How a Data Hub can help to find back memory to tackle GDPR right to be forgotten
The challenge
As part of the GDPR, a client can ask for its records to be deleted. In a typical large organization, client records can be spread across multiple different systems from CRM, to eCommerce, to Campaign management solutions. Finding this records can quickly become a nightmare.In this article we will describe how MarkLogic and the datahub pattern can help finding the customer records across these systems.
The Operational Data Hub pattern
The Operational Data Hub (ODH) pattern, powered by MarkLogic is designed to ease the integration of data from siloes, link and enrich them and create actionable 360 view across all demands.
The Data Hub consolidates data from siloes so if we enrich the process with lineage, we can then track all data from the 360 view to their source records.

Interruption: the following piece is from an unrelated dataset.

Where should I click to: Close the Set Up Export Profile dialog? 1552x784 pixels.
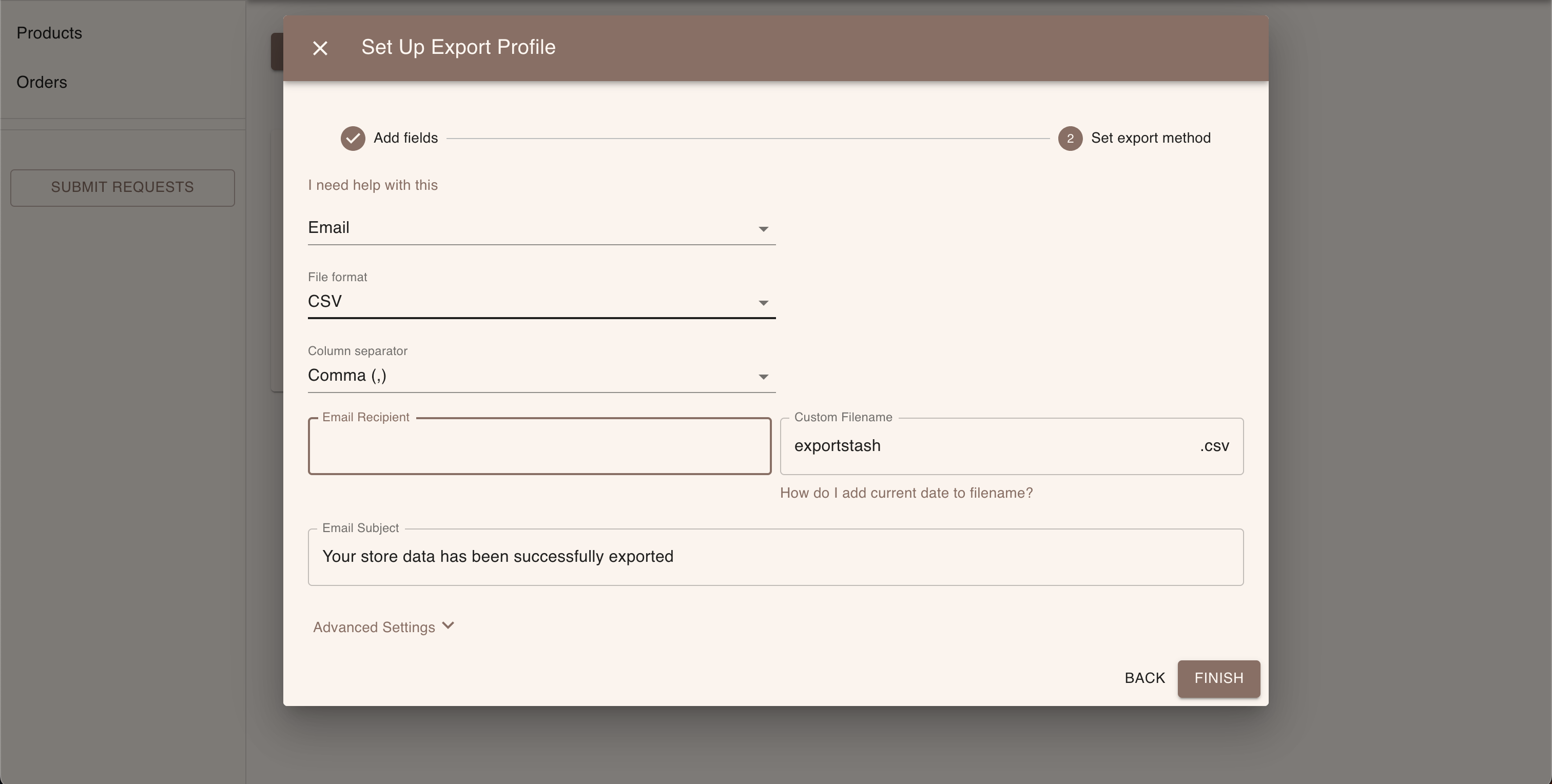(320, 48)
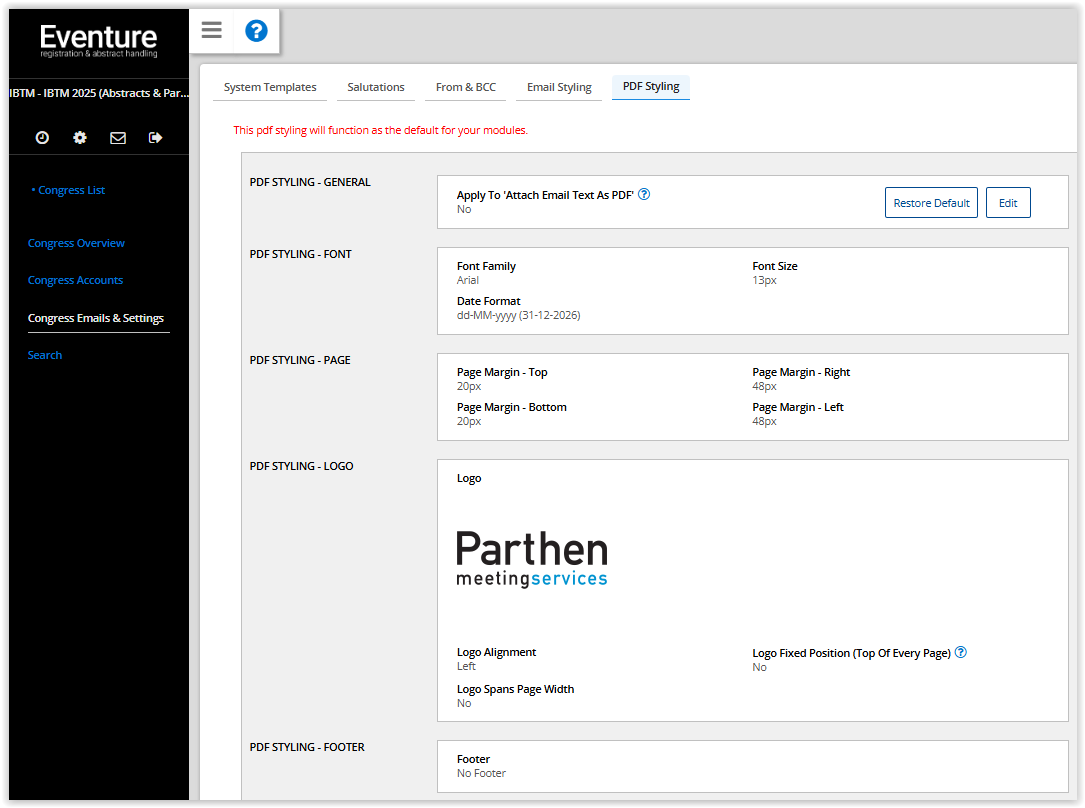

Data dictionaries meet the triple store
Usually organizations maintain data dictionaries for their databases. It's quite easy to get a CSV or an Excel file representing the table definitions. It could look like this :
With MarkLogic, we can load it as-is using MarkLogic Content Pump which by default would load each individual line as a XML or JSon document. Actually it's not exactly what we want. It would indeed make sense to have 1 document per table. So the easiest way to do it is to load the CSV as a text file and apply a transform on the fly that will process the CSV content and generate the expected file.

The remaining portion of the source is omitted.